出演は、『テニスの王子様』出身の林野健志と、劇団EXILE
所属の秋山真太郎、iPhoneアプリで世界記録を持つという舞
台女優の黒澤ゆりか。つまり主演全員が舞台役者ということ
になるが、舞台の人がアフレコに馴れていないことも確認で
きたようだ。
それに題名の意味も…、作者たちは一体何を言いたかったの
だろう? 8月に紹介した作品では題名にも心に感じるもの
があったが、こちらは全く意味不明だった。
『とびだす絵本3D』
中江義男、上野紀子原作による絵本「ねずみくん」シリーズ
の3作と、松岡達英原作の絵本「ぴょーん」と「しりとり」
の計5冊を3Dで映像化した上映時間が全部で30分の作品。

> 課題
• A. 映画紹介文のうち「出演は、」で始まる段落を、主な事実を残したまま箇条書きにまとめなさい。
• B. 映画紹介文の「それに題名の意味も…、作者たちは一体何を言いたかったの」から「の計5冊を3Dで映像化した上映時間が全部で30分の作品。」までを、両端の語句も含めて正確に書き写しなさい。
• C. 映画紹介文の最後の文に続けて、その先を書き継ぎなさい。

> 提供資料

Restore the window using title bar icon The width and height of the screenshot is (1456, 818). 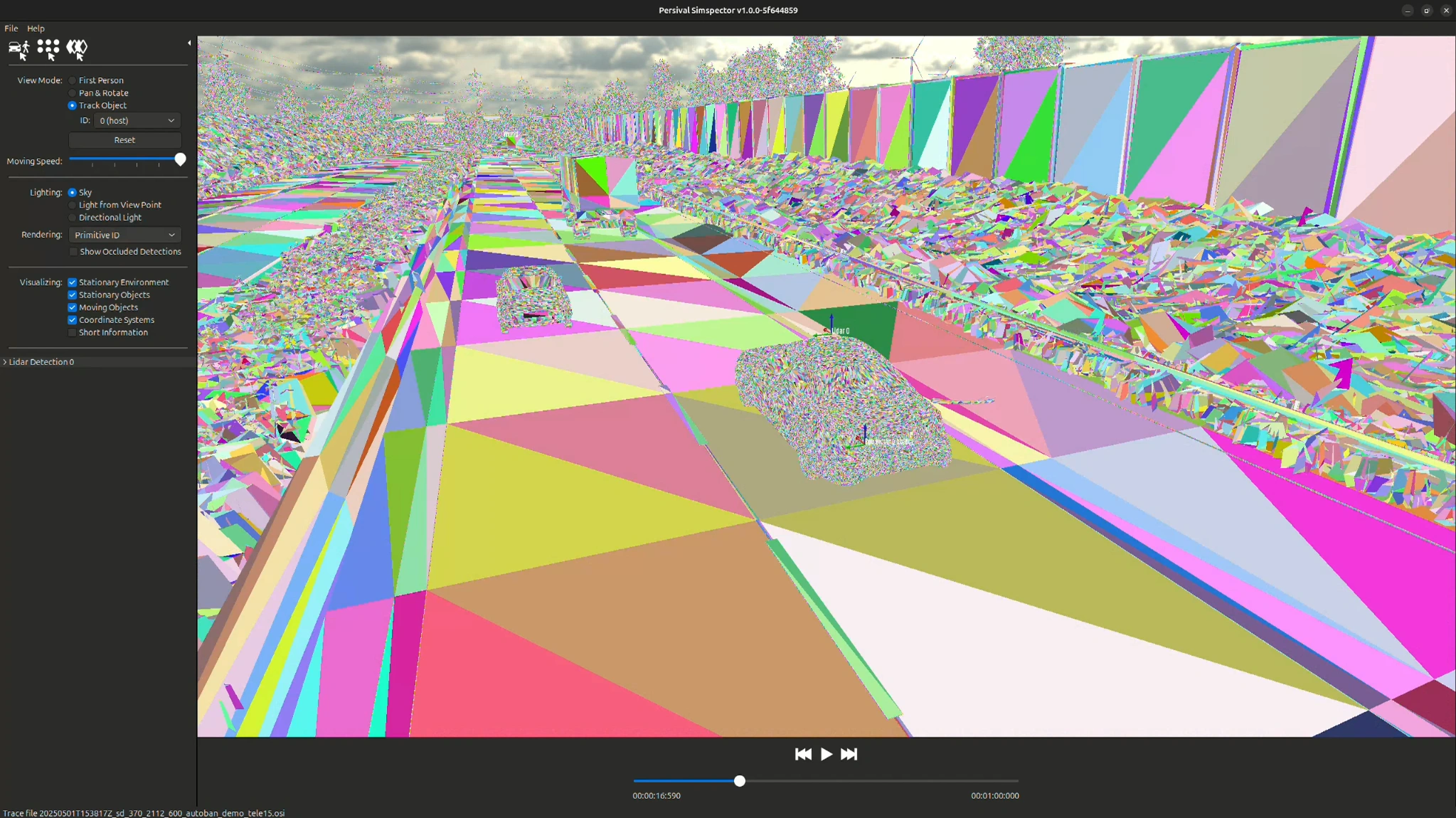[x=1426, y=11]
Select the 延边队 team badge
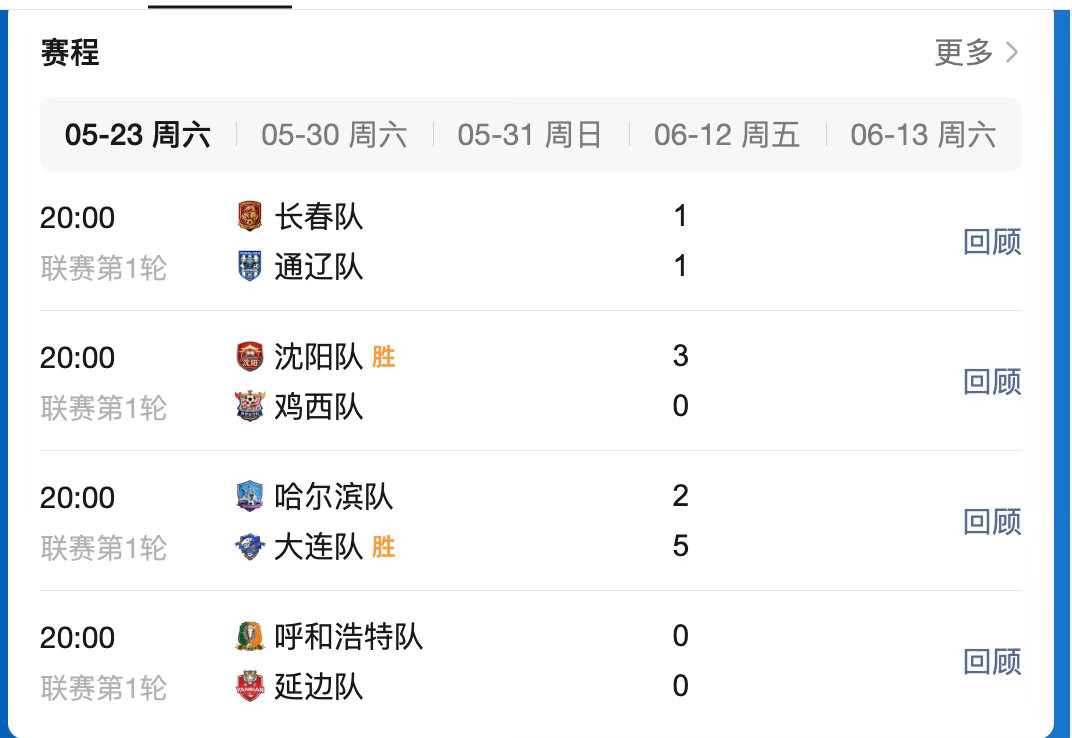The image size is (1072, 738). click(250, 686)
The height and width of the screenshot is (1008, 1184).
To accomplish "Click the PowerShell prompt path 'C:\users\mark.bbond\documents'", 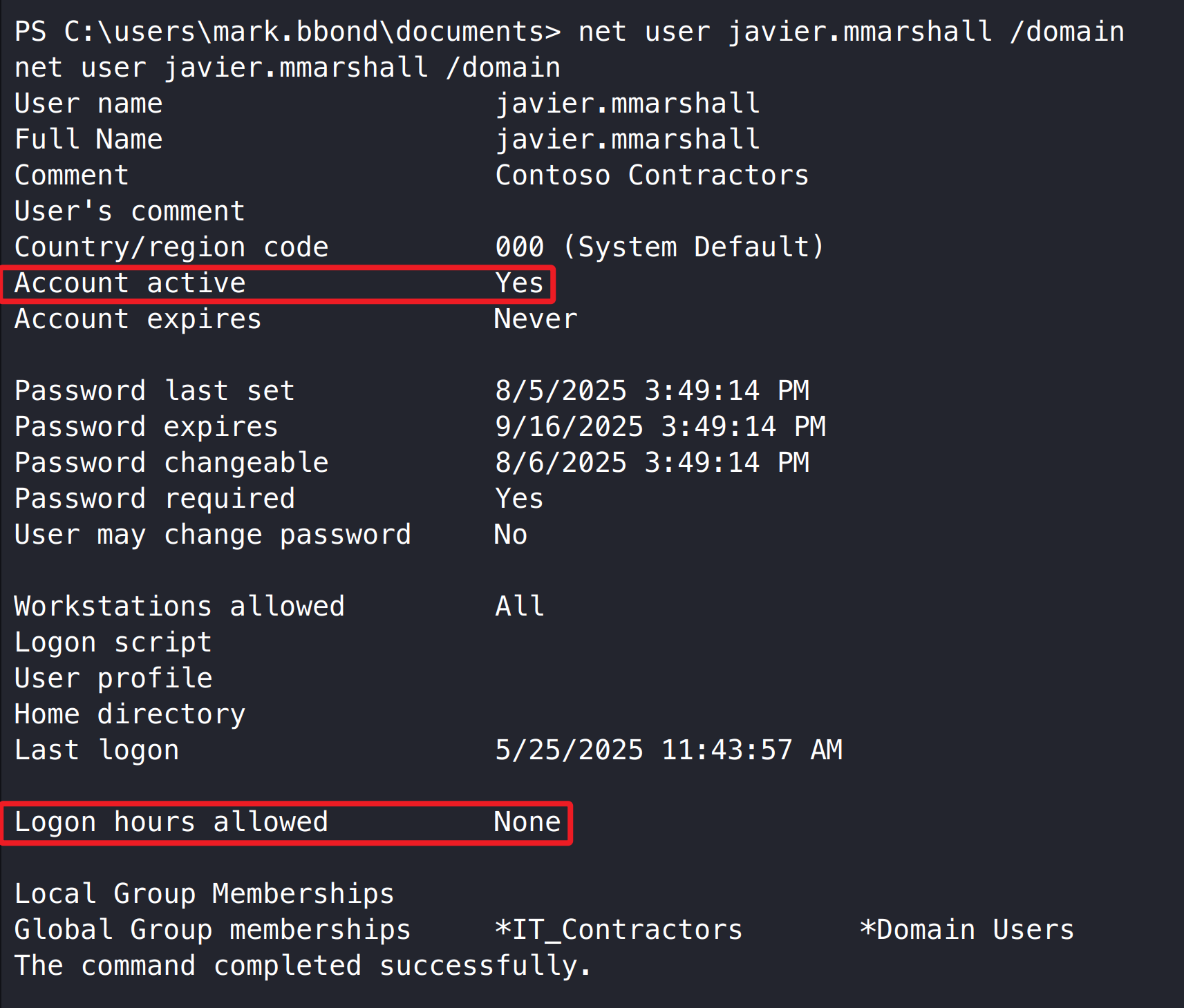I will coord(304,32).
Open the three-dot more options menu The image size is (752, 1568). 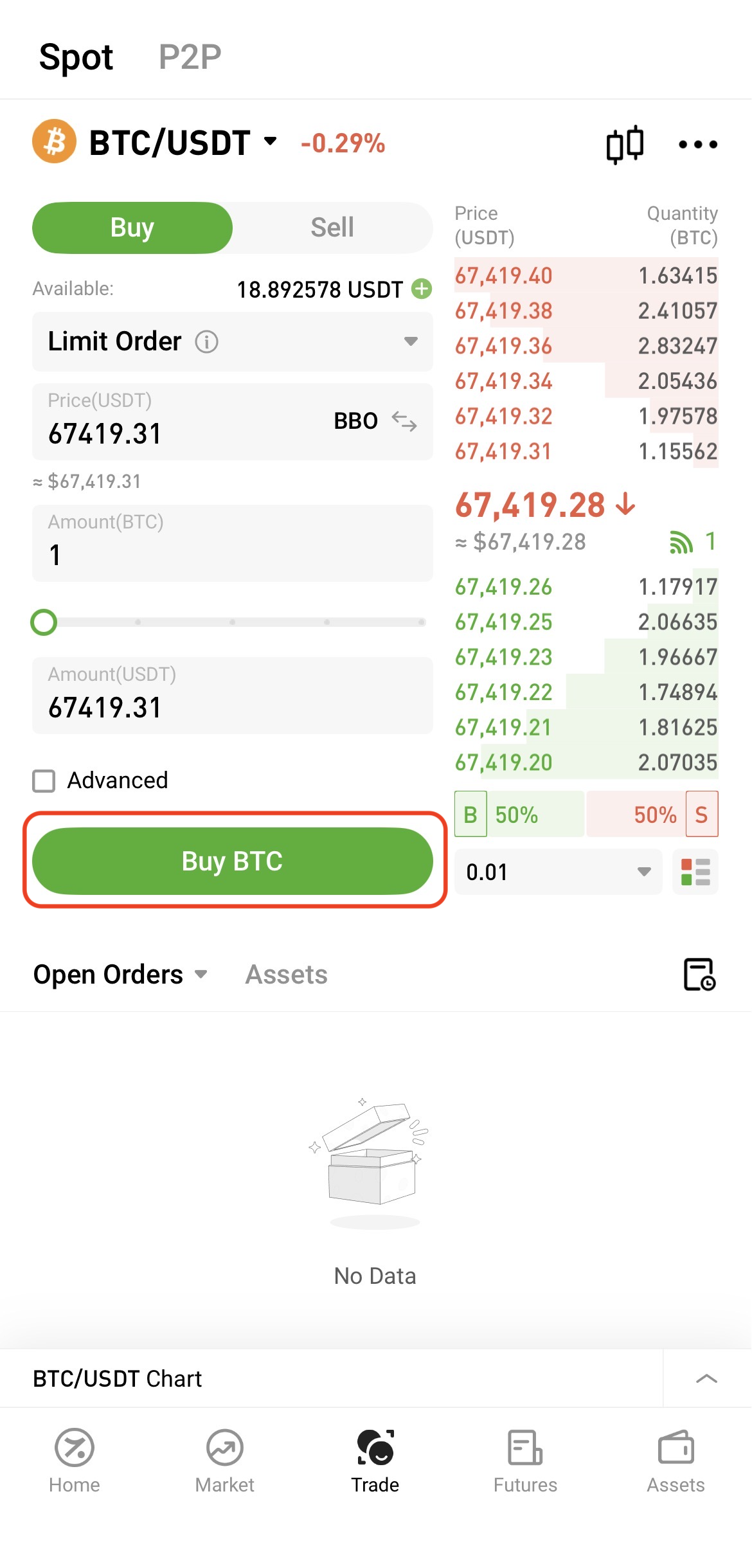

> 解答
• A.
- 出演者：『テニスの王子様』出身の林野健志、劇団EXILE所属の秋山真太郎、iPhoneアプリで世界記録を持つという舞台女優の黒澤ゆりか
- 主演は全員が舞台役者である
- 舞台の人がアフレコに馴れていないことも確認できたようだ

• B.
それに題名の意味も…、作者たちは一体何を言いたかったの
だろう? 8月に紹介した作品では題名にも心に感じるもの
があったが、こちらは全く意味不明だった。
『とびだす絵本3D』
中江義男、上野紀子原作による絵本「ねずみくん」シリーズ
の3作と、松岡達英原作の絵本「ぴょーん」と「しりとり」
の計5冊を3Dで映像化した上映時間が全部で30分の作品。

• C.
最初に登場する「ねずみくんのチョッキ」は我が子が好きで
幼い頃に読んで聞かせていた思い出がある。その子もすでに
大学を出て社会人だから、それほど長く読まれてきた絵本と
いうことなのだろう。
因に今回の作品では、「ねずみくん」シリーズからは他に、
「りんごがたべたい」と「うみへいく」が3D映像化されて
いる。それぞれ同じシチュエーションをキャラクターを替え
ながら繰り返す形式の物語で、特に幼児教育には有効な作品
と言えるものだ。
それでその3D映像化だが、実はキャラクターの表現では、
胴体と腕とのつながりの部分などがあまりスムースではない
感じで、何だかぬいぐるみの取り付け糸が緩んで腕が取れ掛
かっている…そんな印象を受けてしまった。
また、「うみへいく」に出てくる浮き輪では3Dがちょっと
いびつで、本来のドーナッツ形が完全には表現できていない
感じもした。この辺が2D−3D変換ではなかなか難しい問
題になりそうだ。
とは言え本作の場合は、元々がリアルさを追求した作品では
ないから、これはこれで了解というところかも知れないが、
出来れば子供には万全なものを観せたい…そんな思いもした
ものだ。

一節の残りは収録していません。